Q: Find the distance between parallel planes x-5y-z=1 and 5x-25y-5z=-3. I know these are parallel since the normal vector of the 2nd plane is a multiple of the normal vector of the 1st plane.

For this problem, I believe I need to use an equation from the book. D = |comp b onto n| = |n dot b|/|n|
This is I believe the scalar projection of b onto n. n is supposed to be the normal vector (yet I have two in this case due to the two planes above? would I just use the one with the multiple factored out <1,-5,-1> or does it not matter?)
But I can't find any real definition of what 'b' is or how to derive it.

Any idea?

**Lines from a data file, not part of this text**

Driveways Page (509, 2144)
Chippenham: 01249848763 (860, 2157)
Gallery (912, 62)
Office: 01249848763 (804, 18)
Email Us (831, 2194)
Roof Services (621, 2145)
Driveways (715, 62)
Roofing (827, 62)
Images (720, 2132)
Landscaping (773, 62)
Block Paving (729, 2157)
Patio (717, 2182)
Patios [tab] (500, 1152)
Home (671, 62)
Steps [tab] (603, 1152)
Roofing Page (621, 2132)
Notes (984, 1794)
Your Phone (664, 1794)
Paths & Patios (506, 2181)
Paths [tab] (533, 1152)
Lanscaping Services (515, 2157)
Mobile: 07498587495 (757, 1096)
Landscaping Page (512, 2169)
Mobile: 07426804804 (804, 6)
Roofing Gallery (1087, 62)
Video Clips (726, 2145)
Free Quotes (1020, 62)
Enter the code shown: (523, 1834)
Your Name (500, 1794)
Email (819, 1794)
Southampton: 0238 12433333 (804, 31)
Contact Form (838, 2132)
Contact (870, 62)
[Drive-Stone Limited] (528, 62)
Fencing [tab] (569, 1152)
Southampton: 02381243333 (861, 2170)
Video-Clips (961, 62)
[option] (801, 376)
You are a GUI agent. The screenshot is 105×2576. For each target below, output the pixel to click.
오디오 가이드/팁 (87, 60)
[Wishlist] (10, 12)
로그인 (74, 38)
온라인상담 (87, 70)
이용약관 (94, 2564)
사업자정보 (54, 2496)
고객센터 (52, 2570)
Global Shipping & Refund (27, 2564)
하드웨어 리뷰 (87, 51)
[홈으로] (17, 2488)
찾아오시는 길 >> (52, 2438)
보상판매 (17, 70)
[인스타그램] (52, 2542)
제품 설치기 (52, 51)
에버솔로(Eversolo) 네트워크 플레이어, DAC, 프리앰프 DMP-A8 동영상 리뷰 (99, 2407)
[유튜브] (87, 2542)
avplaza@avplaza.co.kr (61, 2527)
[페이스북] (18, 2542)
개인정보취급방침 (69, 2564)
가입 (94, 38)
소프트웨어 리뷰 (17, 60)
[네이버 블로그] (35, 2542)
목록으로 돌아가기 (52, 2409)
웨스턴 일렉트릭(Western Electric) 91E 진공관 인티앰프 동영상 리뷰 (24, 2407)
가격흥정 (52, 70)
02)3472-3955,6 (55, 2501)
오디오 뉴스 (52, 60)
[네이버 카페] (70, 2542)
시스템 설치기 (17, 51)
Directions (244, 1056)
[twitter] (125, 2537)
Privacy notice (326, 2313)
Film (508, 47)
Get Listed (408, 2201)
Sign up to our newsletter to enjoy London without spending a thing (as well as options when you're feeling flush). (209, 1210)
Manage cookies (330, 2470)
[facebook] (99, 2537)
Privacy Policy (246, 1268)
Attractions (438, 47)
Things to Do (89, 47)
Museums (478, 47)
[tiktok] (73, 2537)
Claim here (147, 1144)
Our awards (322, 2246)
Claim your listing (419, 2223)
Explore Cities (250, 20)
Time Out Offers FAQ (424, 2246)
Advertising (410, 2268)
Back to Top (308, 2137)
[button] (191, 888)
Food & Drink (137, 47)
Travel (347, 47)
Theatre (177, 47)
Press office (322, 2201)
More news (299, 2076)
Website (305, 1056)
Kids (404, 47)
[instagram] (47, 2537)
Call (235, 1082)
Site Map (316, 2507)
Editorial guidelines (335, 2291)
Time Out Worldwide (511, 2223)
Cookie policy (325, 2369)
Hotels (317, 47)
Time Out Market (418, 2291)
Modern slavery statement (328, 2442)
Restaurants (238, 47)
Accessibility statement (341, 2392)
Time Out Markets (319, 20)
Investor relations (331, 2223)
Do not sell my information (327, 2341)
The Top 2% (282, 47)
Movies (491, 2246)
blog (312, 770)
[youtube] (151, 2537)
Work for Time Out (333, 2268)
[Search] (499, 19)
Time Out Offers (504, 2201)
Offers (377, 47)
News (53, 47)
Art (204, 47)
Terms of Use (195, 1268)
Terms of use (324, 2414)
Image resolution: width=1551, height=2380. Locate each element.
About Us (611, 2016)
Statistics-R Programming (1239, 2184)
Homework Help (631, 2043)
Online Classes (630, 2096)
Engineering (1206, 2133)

Thanks.

 

[pka]

Find a point P on one of the planes and a point Q on the other plane.
Use the vector \(\displaystyle \overrightarrow {PQ}\) as your vector b in the formula.

 

[MarkSA]

thanks for the reply. What would I use as the normal vector? (why?) I wish I could find a way to better visualize this, or understand it. It seems like in this chapter I am more memorizing what steps to do for each problem rather than actually learning why I should be doing them, which bothers me.

 

[pka]

Two parallel planes have the same normal.

 

[Deleted member 4993]

For ease of calculation (and visualization), I find the points on the planes at x = 0 and y = 0 (z calculated from the given equations).

 

[DR._Glockman]

Let a point in the first plane be(1,0,0), 1 = 1.

Then D = |ax+by+cz+d|/sqrt(a^2+b^2+c^2) (distance formula) = |5(1)+(-25)(0)+(-5)(0)+3|/sqrt[(5)^2+(-25)^2+(-5)^2]= 8[sqrt(3)]/45.